At 14.7 psia and 60 F

PV = mR'T

V = mR'T/P = 0.306 * 53.28 * 520 / (144*14.7) = 4.01 ft^3

for K = 1.77, the pressure ratio for choked flow is approx.

Delta P / P1 = 0.595  From Crane TP-410, p. A-22

Delta P = 0.595 * 214.7 = 127.8 psi

choked flow occurs until P = 86.6 psia = 72.2 psig in the tank

This is a rough calculation of the amount of air released in a 2-sec burst when the internal pressure of the tank is 200 psig.

After each release, the total mass of air in the tank is reduced incrementally, and the pressure remaining in the tank can be calculated using PV = mR'T, where m is the amount of air still in the tank.

As you can see, the flow from the tank remains choked until the pressure in the tank drops to about 70 psig.

9. Jul 1, 2015

But it doesn't remain constant. That's my point. Since the total pressure in the reservoir is getting lower, the mass flow rate is also getting lower. Even while it remains choked, the mass flow rate can change when either $p_0$ or $T_0$ change. That is the case here. The fact that it remains choked just means the mass flow rate continues to obey the relatively simple relationship with these variables that choked flow implies.

Also, you can solve this analytically. You can easily find the relationship between total temperature, pressure, and mass flow rate, so you can get $\dot{m} = f(p_0,T_0)$ and you can convert that into $\dot{m} = g(m)$ if you assume $T_0$ is constant, where $g$ is linear in $m$. That's a pretty simple differential equation.
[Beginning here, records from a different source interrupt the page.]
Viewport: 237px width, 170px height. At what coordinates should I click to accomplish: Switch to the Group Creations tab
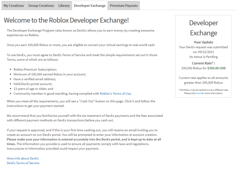tap(41, 6)
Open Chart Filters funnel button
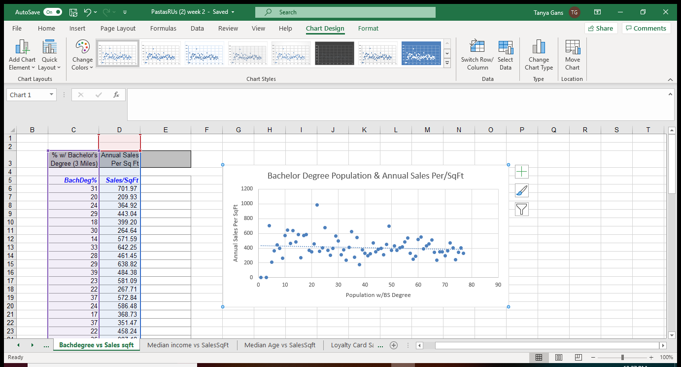681x367 pixels. 521,209
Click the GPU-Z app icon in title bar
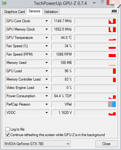Screen dimensions: 121x150 click(4, 3)
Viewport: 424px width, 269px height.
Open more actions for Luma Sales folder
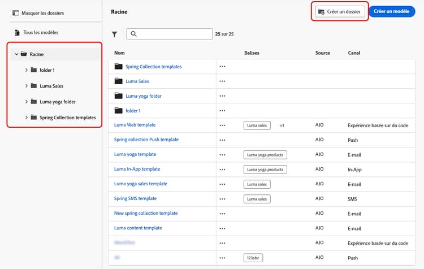tap(222, 81)
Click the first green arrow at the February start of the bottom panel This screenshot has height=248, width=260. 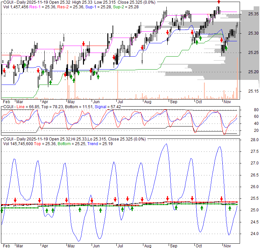(x=2, y=210)
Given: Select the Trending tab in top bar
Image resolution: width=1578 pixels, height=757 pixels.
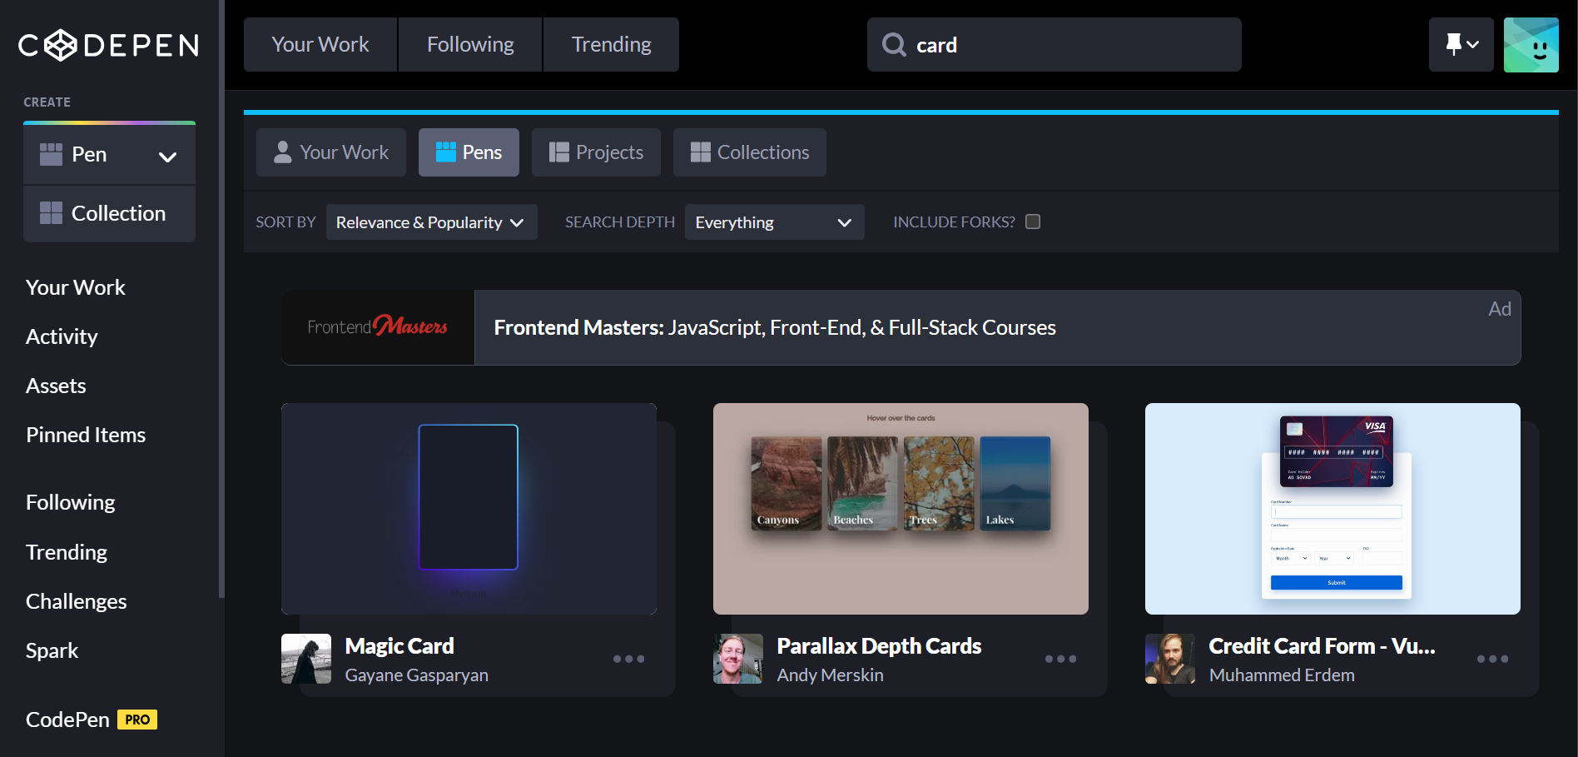Looking at the screenshot, I should coord(611,45).
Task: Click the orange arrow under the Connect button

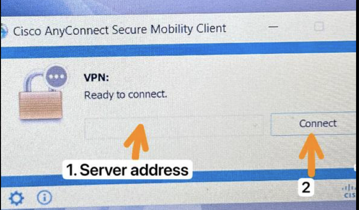Action: [x=311, y=155]
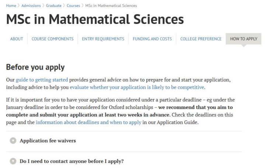Open the Entry Requirements tab
This screenshot has width=265, height=168.
103,39
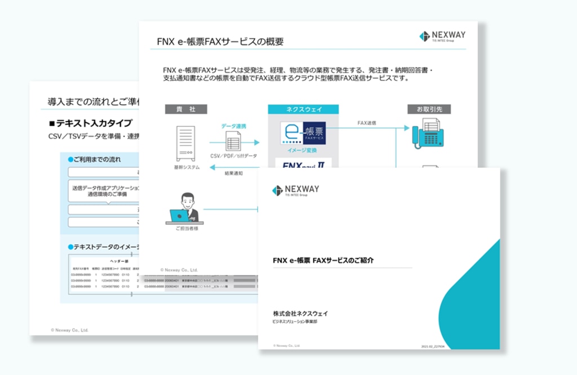Switch to the 貴社 section label
577x375 pixels.
(x=187, y=108)
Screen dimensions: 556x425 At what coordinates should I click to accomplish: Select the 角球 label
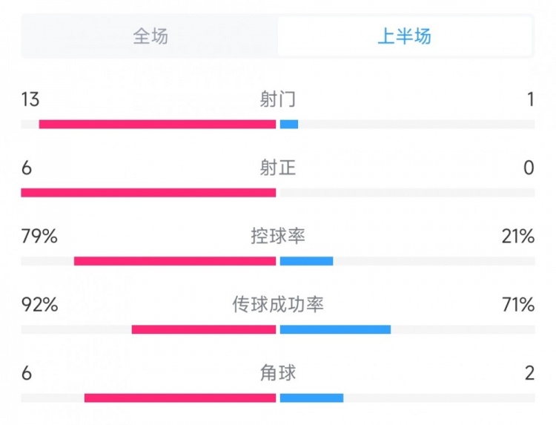click(x=278, y=373)

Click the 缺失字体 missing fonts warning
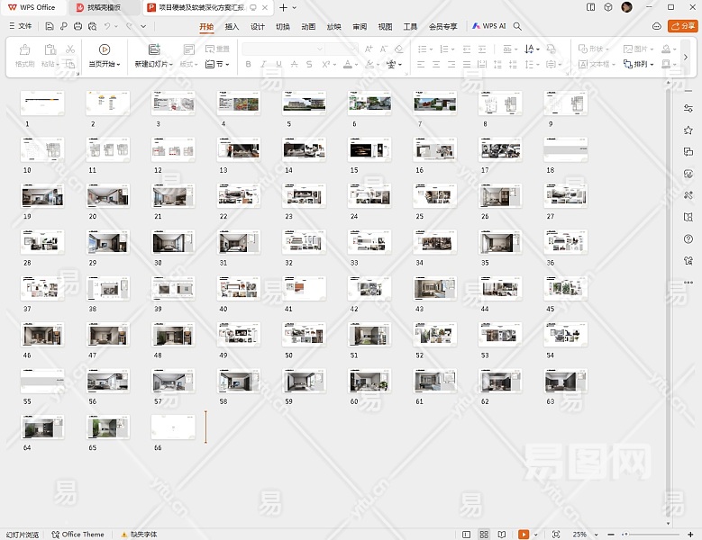pos(139,535)

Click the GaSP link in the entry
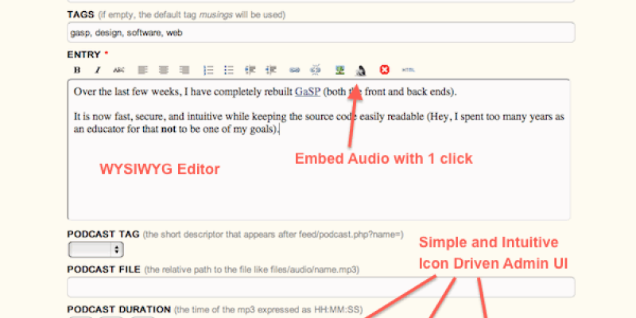(x=308, y=91)
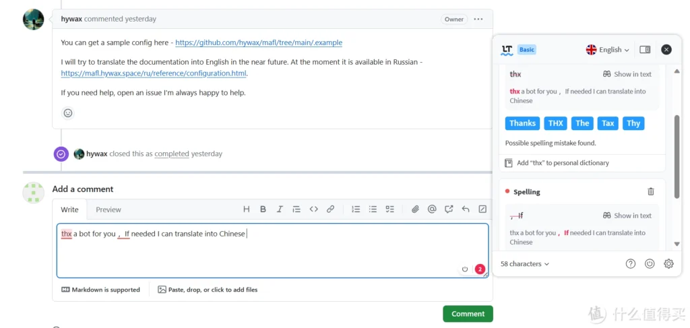This screenshot has width=690, height=328.
Task: Toggle LanguageTool on/off in panel footer
Action: 650,264
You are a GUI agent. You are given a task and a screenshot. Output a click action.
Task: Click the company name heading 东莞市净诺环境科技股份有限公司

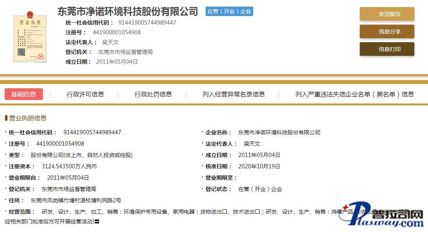point(128,11)
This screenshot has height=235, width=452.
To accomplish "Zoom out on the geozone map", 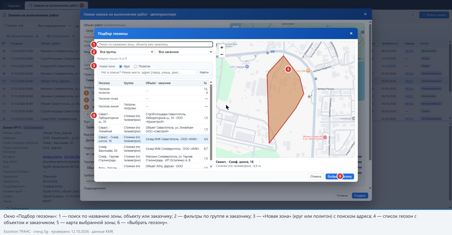I will click(x=222, y=54).
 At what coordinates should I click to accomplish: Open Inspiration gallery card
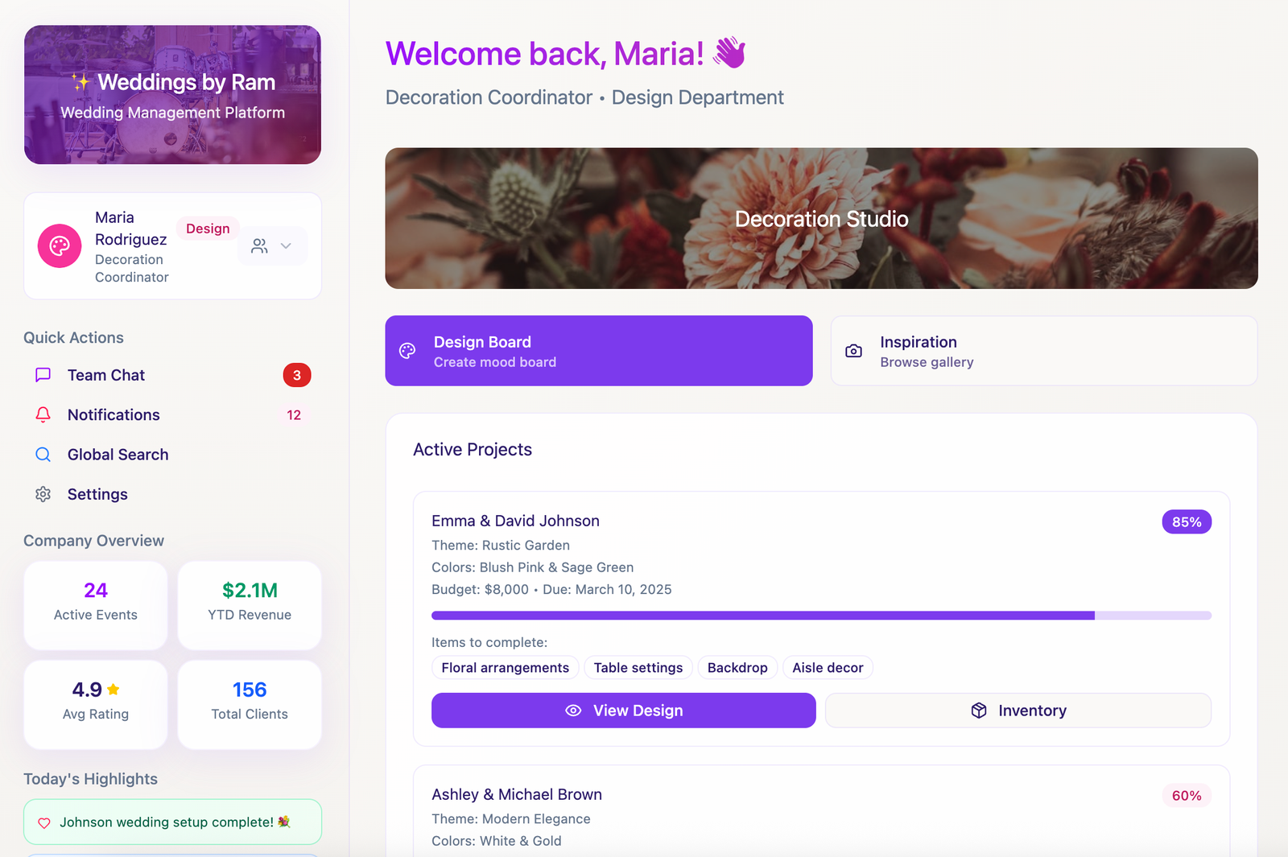(1043, 351)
It's easily solvable to get a complete time trace up until the flow unchokes. You could make it more complicated by making different assumptions or models of $T_0$ to get a more accurate answer. Then it's $\dot{m} = g(m,T_0)$.

Last edited: Jul 1, 2015
10. Sep 22, 2016

### sandraleyva

nO

11. Sep 22, 2016

### JBA

As bonh3ad has pointed out, the flow rate will immediately start declining because in nozzle critical flow the flow rate is proportional to the nozzle (orifice) inlet pressure and at some point as the balloon nozzle is installed the pressure between the tank valve and the balloon valve the orifice will rise to the point that subcritical flow will result and finally the flow rate will continue to decline and totally cease at the point that the pressure between the tank valve and the balloon fill valve equalizes with the tank. Ultimately, there will two sources of tank pressure loss, the first will be the vented air as the balloon fill valve is attached the other will be the amount of air to fill the volume between the two valves.
Considering the above, it appears to me that it makes sense (from a practical engineering standpoint) to determine if the loss is significant enough to warrant a rigorous calculation of this magnitude; and, this can be done by calculating the worst case amount of loss assuming the .150 diameter tank valve orifice is flowing at the maximum tank 200 psig pressure for the entire 2 second flow time.

Taking that assumption, I have utilized a program with a standard critical nozzle flow formula to establish the results of this type of venting 200 psig inlet pressure air through a .150 diameter orifice and the volumetric conversions to determine the tank pressure loss simplified by assuming that all results will ultimately stabilize at the same temperature as before the flow started.

By this process the results are:
Nozzle flow rate (scfm) = 67.23
Total volume lost in 2 sec (acf) = 0.153
Tank Volume (cu ft) = 20.833
Tank Air Volume @ 200 psig (acf) = 304.28
Percent of Tank Volume/Pressure Loss = 0.050%
Residual Tank Pressure (psig) = 199.90

So based upon that result, is a rigorous calculation really required?
Note: it would have been more appropriate to use helium for the calculation but the program does not include helium in its gas selections.